-- Opening Marker --

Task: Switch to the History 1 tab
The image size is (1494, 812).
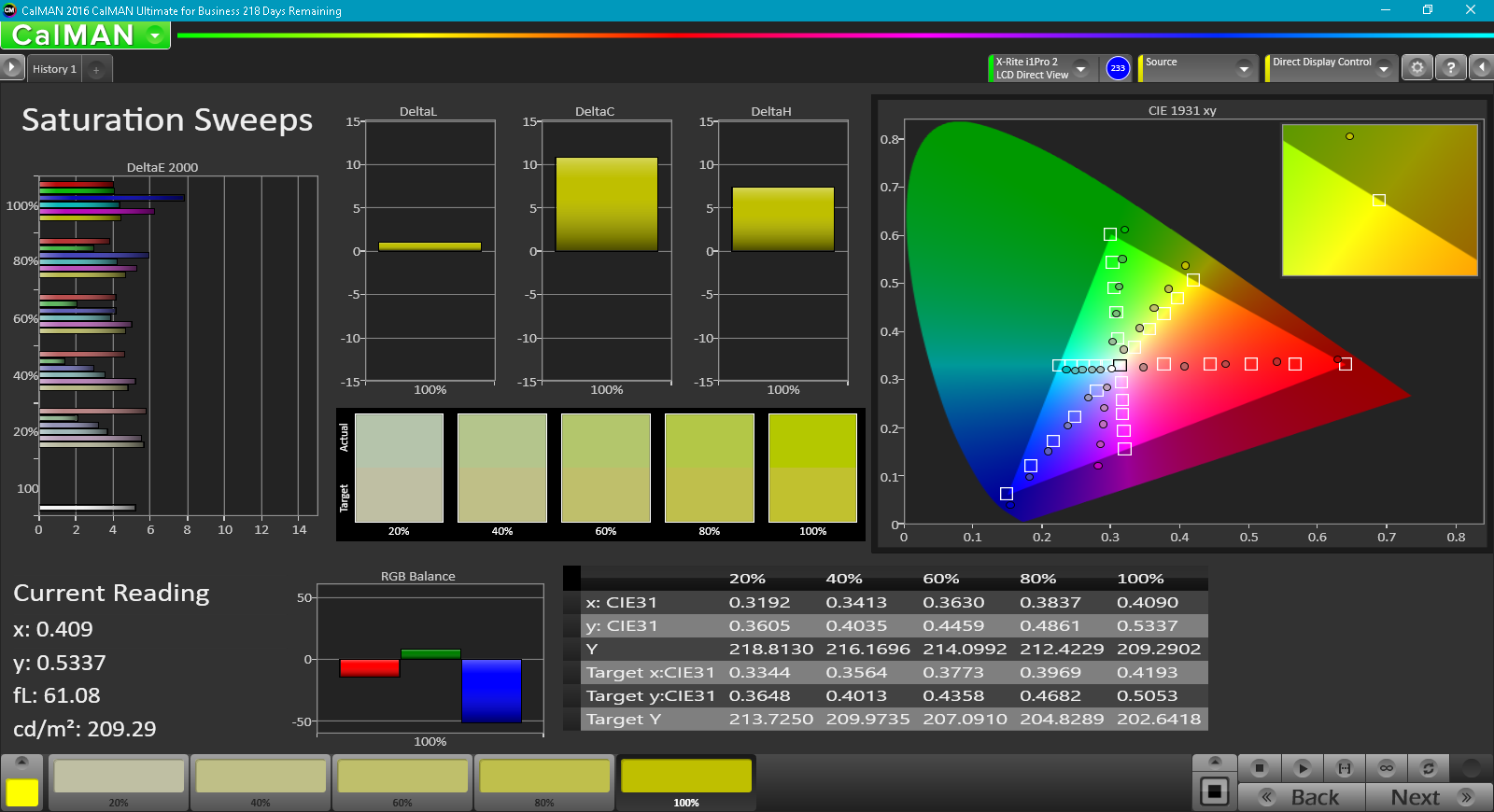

-- Closing Marker --
-- Opening Marker --

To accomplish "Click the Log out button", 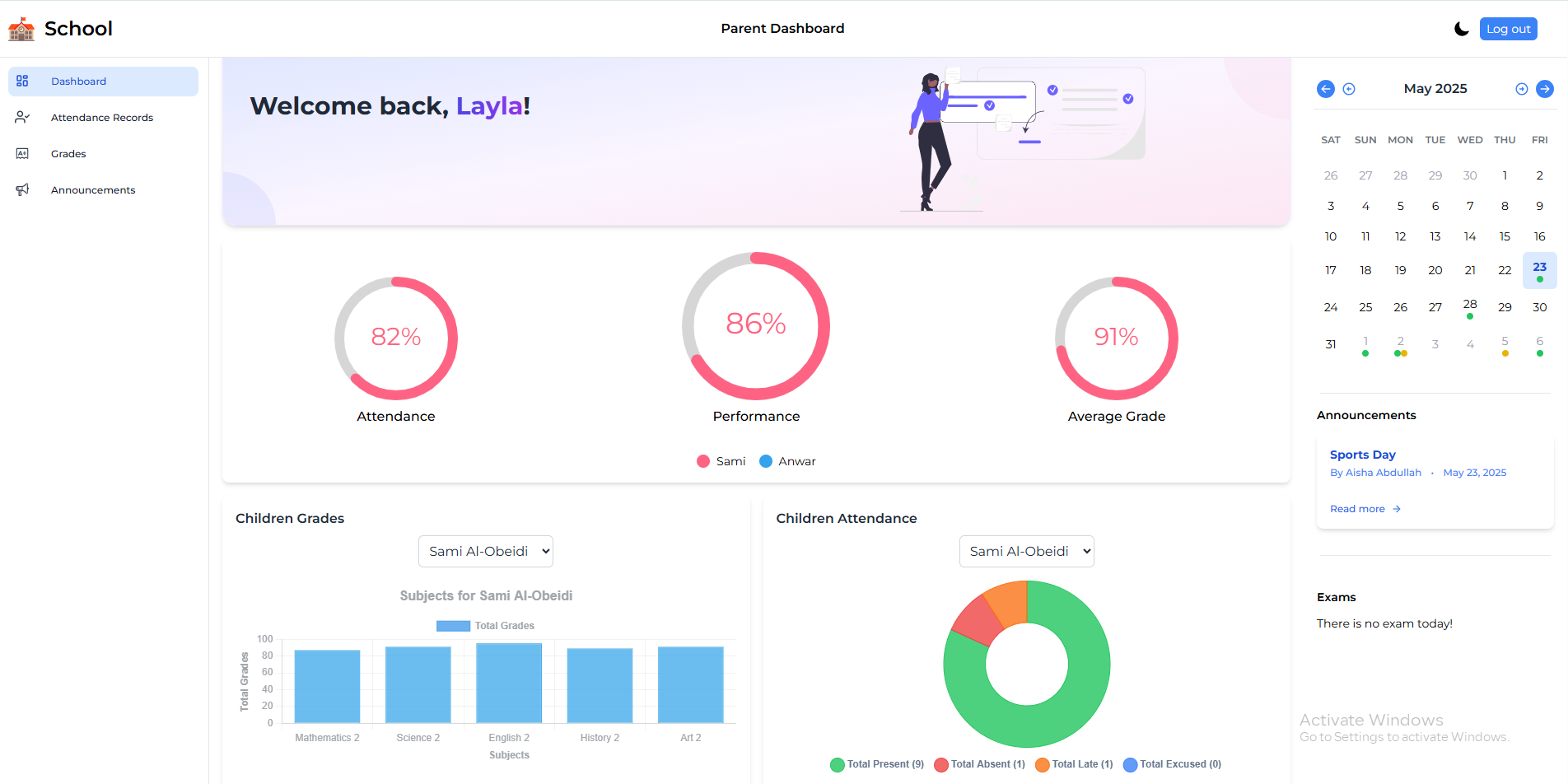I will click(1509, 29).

-- Closing Marker --
-- Opening Marker --

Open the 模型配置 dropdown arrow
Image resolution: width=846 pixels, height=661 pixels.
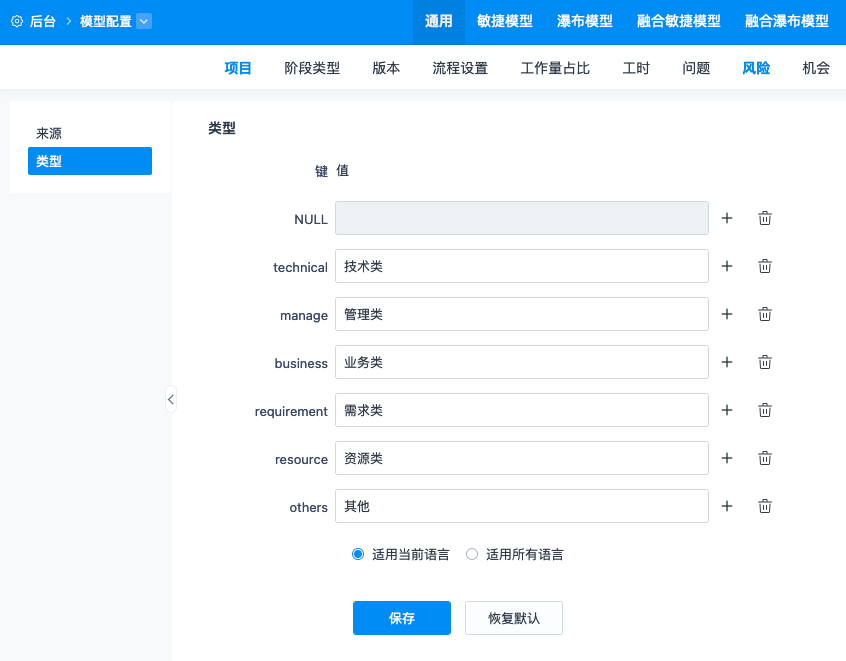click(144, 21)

-- Closing Marker --

* **The problem**
Give the exact lines, and only those, from the line containing "Task: Switch to the History 1 tab" through the line containing "The image size is (1494, 812)." in the entries above.

* **Result of this exercise**
Task: Switch to the History 1 tab
The image size is (1494, 812).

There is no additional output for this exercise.